A biological role for MEF2 (myocyte enhancer factor 2) activity during mammalian myogenesis has been inferred but not directly proven because of its role in the transcriptional activation of many muscle-specific genes. Therefore, our purpose was to determine whether MEF2 activity is absolutely required for mammalian myogenesis. Using a dominant-negative approach to address this question, we constructed a mutated MEF2A protein comprised of the amino-terminal DNA binding/dimerization domain of MEF2A without its trans-activation domain as a bacterial fusion protein (GST-131) or in a eukaryotic expression vector (pcDNA-131).

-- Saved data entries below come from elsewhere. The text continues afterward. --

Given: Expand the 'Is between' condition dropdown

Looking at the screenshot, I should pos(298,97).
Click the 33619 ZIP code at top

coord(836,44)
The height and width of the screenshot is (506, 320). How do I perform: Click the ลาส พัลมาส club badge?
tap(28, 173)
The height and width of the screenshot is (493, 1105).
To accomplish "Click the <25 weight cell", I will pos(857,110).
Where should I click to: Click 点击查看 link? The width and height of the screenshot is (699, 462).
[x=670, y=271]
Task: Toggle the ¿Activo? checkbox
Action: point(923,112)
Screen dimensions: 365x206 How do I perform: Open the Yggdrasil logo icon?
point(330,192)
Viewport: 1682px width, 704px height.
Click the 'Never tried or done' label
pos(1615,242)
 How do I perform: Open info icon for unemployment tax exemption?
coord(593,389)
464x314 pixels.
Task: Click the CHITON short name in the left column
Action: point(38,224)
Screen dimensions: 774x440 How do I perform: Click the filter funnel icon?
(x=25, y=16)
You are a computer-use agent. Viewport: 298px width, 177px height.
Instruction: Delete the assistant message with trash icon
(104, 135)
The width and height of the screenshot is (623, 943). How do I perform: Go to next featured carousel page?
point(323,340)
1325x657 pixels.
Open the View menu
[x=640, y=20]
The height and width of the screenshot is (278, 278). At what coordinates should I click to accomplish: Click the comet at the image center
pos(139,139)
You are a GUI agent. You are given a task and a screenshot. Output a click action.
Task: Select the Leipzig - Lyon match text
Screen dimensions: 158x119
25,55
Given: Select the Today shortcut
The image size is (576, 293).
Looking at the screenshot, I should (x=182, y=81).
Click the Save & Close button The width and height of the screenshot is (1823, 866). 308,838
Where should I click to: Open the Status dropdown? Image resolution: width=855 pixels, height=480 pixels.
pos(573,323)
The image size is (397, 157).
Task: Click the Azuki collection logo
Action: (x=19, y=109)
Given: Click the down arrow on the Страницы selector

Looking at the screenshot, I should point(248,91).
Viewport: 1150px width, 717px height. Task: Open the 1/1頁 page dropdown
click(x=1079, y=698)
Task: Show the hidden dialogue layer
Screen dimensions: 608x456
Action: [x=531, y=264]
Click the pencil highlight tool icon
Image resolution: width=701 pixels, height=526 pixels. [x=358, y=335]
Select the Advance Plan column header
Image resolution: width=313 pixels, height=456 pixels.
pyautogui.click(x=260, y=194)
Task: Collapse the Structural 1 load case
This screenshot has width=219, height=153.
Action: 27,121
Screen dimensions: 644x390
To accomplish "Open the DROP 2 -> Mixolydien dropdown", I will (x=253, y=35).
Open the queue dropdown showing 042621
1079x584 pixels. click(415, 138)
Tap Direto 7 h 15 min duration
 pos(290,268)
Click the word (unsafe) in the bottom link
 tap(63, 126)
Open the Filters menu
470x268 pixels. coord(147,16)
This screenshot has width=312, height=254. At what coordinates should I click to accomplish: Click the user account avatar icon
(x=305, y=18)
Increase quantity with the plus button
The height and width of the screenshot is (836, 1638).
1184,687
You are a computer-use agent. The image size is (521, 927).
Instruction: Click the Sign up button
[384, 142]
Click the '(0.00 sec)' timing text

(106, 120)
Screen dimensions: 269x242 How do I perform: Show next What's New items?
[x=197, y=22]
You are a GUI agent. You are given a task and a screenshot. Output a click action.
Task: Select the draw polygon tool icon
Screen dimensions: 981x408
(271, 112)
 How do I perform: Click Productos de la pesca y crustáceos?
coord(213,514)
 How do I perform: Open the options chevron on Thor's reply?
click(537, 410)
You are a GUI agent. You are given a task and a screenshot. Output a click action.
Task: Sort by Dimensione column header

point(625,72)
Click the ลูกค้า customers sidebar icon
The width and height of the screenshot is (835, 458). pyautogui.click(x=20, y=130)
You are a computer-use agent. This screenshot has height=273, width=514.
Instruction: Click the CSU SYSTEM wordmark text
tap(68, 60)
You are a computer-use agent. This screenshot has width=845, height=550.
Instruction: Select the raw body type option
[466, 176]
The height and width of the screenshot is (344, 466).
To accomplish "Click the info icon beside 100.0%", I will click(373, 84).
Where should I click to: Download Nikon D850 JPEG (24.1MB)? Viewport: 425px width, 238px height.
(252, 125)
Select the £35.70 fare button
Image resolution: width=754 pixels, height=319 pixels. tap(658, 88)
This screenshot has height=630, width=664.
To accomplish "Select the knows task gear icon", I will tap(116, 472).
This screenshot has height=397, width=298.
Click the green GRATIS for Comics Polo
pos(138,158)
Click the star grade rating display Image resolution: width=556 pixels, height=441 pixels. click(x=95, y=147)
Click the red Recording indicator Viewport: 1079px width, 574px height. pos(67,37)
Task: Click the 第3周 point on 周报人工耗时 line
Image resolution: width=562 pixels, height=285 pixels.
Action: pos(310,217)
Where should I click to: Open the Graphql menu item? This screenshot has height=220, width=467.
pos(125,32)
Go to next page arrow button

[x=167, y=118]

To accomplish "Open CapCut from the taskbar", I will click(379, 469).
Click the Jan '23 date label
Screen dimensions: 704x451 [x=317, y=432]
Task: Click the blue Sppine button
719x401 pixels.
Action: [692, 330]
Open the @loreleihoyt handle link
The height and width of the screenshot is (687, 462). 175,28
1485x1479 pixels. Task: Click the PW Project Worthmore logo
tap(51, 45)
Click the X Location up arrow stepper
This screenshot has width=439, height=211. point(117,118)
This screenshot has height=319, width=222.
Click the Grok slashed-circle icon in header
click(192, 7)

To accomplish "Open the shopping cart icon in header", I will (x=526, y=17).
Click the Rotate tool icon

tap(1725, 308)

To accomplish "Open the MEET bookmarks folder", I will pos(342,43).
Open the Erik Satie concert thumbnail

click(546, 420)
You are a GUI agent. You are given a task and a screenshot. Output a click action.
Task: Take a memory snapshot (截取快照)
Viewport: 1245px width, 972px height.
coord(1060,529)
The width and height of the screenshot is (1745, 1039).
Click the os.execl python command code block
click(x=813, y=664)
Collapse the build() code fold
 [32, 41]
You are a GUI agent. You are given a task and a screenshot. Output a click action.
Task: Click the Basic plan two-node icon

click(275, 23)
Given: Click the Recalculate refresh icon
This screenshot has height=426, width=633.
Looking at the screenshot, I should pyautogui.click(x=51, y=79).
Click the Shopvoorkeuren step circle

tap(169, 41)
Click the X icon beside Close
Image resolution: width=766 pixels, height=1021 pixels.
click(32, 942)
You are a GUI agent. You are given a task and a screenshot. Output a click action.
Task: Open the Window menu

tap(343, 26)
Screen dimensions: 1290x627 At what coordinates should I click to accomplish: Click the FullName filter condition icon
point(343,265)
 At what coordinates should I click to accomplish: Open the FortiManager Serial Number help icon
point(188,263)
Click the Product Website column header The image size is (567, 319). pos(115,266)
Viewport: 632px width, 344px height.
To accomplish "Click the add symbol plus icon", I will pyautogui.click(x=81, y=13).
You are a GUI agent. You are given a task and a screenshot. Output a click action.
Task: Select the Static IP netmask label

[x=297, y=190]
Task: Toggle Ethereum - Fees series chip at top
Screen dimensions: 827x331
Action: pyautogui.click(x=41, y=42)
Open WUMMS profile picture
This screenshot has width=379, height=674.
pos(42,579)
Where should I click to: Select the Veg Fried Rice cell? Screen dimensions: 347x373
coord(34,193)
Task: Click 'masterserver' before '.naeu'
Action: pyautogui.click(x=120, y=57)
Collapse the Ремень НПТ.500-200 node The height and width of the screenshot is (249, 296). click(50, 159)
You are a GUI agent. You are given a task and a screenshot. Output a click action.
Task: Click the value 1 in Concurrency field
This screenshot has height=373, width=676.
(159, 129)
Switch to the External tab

GST-131 and the protein encoded by pcDNA-131 bind specifically to the MEF2 cis element and abrogate trans-activation of a MEF2-responsive luciferase reporter gene by wild type MEF2A, thus serving a role as trans-dominant inhibitors of MEF2 function. In congruence with their ability to interfere with wild type MEF2 function, microinjection of GST-131 or pcDNA-131 into L6E9 or C2C12 myoblasts inhibited myotube formation. Immunofluorescence analysis showed that the expression of myogenin, myosin heavy chain, and MEF2A were inhibited in the GST-131 or pcDNA-131-injected cells compared with GST or pcDNA-injected controls. We also document that this trans dominant MEF2 inhibitor impairs the myogenic conversion of C3H10T1/2 fibroblasts by MyoD. Thus, these data provide evidence that the trans-activation function of the MEF2 proteins during mammalian myogenesis is required for muscle-specific gene expression and differentiation.